Уроки новозеландского языка

   » Табу»— странное, страшное, священное слово. Новозеландец, подобно всем другим полинезийцам, больше всего на свете боялся табу. Табу могла быть гора, лес, пища, река, человек, животное — все, что угодно. Если гора табу — на нее нельзя взбираться, если табу лес — в нем нельзя охотиться, если табу пища — ее нельзя есть, если табу человек — его нельзя убить, его нельзя трогать, и он сам ни к чему не может прикоснуться, потому что все оскверняет своим прикосновением. Табу накладывали вожди. Это суеверие помогало им управлять.
   Но обычаю, на воина после татуировки налагалось трехдневное табу. Эмаи наложил табу на всех своих белых пленных. Им запретили прикасаться руками к пище, чтобы не осквернить ее. Есть они не могли.

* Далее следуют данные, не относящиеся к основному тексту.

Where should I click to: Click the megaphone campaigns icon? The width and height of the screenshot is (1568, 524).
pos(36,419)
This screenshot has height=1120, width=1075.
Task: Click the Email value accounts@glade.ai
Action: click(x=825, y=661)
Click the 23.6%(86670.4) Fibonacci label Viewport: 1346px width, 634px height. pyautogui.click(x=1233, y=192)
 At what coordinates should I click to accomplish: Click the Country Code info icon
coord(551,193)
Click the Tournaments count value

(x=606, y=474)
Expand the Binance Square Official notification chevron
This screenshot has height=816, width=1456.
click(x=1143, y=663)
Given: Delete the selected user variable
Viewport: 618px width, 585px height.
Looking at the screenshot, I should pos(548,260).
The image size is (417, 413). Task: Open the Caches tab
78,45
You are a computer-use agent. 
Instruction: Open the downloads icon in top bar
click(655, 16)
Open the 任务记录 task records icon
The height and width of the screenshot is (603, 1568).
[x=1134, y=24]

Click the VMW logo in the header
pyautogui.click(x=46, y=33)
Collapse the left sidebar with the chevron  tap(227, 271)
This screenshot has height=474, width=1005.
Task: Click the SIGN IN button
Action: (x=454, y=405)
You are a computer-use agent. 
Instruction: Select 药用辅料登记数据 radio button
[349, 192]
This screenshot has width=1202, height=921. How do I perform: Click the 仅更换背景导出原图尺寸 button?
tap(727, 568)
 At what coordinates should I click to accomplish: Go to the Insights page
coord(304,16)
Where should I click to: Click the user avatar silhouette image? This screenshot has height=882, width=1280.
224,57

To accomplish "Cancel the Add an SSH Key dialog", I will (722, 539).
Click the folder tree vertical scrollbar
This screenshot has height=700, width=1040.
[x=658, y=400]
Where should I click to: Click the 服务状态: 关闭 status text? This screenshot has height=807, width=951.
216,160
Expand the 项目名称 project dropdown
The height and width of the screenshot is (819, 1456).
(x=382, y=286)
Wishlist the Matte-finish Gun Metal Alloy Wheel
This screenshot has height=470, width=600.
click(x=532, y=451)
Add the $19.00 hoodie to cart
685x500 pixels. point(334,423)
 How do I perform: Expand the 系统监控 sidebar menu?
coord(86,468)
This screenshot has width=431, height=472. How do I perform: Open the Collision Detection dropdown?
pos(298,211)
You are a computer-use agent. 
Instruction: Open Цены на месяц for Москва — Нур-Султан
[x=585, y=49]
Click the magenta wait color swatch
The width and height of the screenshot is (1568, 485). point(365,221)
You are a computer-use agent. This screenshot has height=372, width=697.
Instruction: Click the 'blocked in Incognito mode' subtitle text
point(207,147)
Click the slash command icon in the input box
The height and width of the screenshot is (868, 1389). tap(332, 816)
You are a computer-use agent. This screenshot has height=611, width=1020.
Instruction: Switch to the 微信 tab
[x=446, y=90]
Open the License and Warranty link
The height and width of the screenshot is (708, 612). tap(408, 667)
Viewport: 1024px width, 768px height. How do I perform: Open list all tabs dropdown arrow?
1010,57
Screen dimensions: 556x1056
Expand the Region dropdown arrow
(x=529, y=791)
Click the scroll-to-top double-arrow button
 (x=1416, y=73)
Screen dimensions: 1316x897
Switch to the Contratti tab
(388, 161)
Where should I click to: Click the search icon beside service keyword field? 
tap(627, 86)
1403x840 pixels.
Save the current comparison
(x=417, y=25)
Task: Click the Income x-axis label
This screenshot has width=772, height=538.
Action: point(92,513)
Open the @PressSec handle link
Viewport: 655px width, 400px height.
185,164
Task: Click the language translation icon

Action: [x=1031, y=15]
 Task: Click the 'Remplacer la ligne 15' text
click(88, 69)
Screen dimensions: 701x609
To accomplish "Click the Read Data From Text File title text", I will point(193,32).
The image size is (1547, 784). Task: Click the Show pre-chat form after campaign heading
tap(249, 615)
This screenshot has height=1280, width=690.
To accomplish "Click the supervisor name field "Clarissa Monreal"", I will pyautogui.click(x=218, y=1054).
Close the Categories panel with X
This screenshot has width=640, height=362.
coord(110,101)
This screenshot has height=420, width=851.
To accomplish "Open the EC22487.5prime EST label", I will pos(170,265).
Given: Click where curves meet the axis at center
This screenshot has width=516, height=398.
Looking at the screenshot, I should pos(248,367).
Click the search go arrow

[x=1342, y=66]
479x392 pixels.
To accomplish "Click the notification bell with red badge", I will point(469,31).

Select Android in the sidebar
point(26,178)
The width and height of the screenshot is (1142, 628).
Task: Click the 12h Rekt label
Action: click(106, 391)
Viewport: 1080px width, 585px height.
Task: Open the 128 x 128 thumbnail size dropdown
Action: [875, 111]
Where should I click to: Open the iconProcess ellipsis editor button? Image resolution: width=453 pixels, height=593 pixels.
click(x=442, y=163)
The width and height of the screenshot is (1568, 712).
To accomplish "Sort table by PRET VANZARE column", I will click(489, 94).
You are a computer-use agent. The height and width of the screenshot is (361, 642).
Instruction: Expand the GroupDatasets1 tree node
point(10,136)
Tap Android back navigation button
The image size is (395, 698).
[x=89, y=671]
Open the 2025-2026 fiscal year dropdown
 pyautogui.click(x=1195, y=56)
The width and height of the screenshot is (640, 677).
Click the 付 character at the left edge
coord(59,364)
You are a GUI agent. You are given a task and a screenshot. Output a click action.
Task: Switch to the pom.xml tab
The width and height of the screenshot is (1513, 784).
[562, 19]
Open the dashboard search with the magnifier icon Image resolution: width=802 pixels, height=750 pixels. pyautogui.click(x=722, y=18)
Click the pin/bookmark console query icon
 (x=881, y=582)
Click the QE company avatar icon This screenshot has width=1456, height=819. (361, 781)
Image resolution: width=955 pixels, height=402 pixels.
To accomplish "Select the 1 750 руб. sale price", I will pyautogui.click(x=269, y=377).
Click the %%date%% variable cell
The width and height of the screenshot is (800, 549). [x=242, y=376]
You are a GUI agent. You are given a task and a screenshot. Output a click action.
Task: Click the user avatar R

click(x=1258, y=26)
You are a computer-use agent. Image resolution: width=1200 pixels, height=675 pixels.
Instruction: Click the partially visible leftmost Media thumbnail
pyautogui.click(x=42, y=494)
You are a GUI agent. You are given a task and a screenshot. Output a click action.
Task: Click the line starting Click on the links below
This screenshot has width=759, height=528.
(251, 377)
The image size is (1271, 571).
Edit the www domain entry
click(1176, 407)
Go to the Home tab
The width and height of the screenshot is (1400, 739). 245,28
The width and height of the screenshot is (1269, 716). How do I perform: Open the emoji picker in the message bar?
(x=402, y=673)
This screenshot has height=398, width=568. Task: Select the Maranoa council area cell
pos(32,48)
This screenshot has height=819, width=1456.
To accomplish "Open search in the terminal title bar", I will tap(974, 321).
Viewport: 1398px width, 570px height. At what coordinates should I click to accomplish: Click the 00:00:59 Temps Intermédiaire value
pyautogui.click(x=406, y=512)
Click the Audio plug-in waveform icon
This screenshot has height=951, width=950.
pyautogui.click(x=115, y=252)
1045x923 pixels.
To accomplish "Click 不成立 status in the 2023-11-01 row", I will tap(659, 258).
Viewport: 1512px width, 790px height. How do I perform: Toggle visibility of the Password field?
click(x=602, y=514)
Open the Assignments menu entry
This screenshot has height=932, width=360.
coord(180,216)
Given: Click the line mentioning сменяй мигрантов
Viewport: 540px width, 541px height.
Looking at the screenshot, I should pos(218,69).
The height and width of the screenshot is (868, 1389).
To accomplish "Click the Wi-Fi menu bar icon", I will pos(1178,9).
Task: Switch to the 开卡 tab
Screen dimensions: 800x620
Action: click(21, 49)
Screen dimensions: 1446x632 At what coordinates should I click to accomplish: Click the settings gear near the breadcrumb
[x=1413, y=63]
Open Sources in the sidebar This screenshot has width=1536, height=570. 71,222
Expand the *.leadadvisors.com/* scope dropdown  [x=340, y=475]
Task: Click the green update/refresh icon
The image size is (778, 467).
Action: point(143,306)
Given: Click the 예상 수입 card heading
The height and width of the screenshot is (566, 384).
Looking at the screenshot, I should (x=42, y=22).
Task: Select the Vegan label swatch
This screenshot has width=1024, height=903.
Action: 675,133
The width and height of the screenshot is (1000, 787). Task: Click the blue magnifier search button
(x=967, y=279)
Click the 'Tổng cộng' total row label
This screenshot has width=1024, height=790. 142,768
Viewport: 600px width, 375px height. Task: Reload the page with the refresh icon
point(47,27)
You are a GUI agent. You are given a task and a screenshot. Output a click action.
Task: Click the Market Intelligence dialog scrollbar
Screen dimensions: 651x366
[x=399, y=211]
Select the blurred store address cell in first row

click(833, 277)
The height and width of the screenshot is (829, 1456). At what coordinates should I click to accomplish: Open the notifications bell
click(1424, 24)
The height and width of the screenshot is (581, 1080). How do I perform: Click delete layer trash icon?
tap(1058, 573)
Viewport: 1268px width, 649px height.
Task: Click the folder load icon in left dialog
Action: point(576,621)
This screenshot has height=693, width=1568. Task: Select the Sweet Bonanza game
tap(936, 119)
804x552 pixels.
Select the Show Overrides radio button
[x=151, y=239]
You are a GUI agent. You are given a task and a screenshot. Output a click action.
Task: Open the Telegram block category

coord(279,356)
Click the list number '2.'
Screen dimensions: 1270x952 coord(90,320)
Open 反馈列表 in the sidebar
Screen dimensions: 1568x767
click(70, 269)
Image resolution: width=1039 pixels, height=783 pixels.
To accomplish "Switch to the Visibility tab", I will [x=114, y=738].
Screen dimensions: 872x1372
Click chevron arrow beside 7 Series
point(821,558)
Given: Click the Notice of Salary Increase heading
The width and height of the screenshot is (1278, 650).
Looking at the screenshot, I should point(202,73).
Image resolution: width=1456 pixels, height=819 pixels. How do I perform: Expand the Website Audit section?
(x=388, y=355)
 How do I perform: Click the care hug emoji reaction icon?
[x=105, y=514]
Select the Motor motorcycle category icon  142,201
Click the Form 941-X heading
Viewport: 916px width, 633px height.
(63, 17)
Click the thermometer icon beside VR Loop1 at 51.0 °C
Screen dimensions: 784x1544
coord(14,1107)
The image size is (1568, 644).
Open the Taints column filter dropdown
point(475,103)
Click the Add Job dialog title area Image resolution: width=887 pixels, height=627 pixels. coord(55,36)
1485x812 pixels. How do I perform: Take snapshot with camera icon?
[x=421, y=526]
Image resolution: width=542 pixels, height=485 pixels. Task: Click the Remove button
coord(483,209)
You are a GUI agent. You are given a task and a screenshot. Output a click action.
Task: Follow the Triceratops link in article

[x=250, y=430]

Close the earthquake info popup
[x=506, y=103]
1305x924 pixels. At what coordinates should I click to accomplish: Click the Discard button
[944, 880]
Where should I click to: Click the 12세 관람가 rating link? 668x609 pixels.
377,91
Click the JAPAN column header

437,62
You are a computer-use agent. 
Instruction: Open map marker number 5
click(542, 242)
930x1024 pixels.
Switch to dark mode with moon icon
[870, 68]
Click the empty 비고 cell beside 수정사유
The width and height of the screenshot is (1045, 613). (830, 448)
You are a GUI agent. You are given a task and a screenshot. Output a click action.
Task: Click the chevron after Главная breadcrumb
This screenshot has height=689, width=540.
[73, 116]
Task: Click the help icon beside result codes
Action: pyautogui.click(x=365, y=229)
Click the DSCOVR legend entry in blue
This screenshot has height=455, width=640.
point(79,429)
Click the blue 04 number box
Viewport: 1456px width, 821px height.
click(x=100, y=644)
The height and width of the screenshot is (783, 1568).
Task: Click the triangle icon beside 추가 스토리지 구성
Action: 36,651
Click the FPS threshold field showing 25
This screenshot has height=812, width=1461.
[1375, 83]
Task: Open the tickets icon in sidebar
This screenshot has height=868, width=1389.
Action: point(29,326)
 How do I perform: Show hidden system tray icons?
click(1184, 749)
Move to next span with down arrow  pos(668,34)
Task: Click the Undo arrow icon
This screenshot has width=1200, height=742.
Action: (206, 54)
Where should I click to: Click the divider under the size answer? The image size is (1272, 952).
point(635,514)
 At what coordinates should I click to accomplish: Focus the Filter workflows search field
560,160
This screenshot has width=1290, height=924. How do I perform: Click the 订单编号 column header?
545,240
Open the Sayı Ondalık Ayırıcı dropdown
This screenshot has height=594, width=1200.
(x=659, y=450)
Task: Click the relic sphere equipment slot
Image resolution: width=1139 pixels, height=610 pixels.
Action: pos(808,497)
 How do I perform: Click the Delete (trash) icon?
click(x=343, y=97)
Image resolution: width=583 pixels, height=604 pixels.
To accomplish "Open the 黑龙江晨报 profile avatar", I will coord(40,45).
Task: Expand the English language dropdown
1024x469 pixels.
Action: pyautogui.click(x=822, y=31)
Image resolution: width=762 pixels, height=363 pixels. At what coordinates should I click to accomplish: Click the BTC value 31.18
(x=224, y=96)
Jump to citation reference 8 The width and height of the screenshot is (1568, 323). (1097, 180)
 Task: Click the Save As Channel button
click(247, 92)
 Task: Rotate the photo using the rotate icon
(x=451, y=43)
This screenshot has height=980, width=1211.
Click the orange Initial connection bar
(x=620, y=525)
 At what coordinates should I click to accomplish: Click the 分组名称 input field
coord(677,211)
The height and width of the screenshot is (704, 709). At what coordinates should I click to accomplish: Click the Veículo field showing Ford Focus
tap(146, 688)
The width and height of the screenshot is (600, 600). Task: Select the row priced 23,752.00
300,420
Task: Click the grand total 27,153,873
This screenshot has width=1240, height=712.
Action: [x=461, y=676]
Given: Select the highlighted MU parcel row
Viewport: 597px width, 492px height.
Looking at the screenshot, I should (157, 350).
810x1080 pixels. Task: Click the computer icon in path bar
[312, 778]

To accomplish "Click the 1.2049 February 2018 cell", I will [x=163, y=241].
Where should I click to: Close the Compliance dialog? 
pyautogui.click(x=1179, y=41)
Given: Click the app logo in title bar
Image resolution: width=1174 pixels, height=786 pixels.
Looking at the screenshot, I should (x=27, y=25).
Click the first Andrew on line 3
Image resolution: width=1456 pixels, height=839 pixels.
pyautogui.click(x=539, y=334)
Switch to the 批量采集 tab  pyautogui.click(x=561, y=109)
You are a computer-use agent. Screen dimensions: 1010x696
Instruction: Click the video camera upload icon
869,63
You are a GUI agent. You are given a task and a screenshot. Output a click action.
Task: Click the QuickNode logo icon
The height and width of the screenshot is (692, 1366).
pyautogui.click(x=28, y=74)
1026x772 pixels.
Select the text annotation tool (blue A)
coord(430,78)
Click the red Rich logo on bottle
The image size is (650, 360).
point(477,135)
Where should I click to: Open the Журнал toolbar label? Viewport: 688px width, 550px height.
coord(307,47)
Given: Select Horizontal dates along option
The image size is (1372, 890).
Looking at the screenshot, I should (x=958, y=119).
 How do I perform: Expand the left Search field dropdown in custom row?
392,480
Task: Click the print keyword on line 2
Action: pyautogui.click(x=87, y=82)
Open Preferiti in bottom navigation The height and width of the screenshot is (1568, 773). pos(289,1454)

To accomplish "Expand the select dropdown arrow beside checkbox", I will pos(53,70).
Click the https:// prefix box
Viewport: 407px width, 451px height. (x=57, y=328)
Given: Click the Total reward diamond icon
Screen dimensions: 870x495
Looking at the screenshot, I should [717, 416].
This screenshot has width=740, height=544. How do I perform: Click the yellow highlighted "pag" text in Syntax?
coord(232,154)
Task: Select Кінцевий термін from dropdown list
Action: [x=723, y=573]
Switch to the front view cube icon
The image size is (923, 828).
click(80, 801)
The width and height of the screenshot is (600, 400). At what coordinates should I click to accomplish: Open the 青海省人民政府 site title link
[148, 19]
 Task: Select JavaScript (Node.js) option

   В первый день после татуировки они и не думали о еде, потому что непрекращавшаяся боль отбивала у них всякий аппетит. Но на следующий день всем, кроме Рутерфорда, стало значительно лучше, и они захотели есть. Тогда Эмаи изобрел способ, как накормить своих пленников, не нарушая табу. Он расставил их в ряд перед хижиной и приказал шестерым рабам совать им в рот кусочки рыбы. А чтобы матросы, по незнанию обычаев, не осквернили все же случайно пищи, руки их крепко держали воины.
   Все, кроме Рутерфорда, сытно наелись. Рутерфорд не мог проглотить ни куска. Он позволил влить себе в горло только немного воды. Голова его разрывалась на части от боли, глаза все еще не раскрывались. Слепота угнетала его. Ему казалось, что он никогда уже больше не будет видеть.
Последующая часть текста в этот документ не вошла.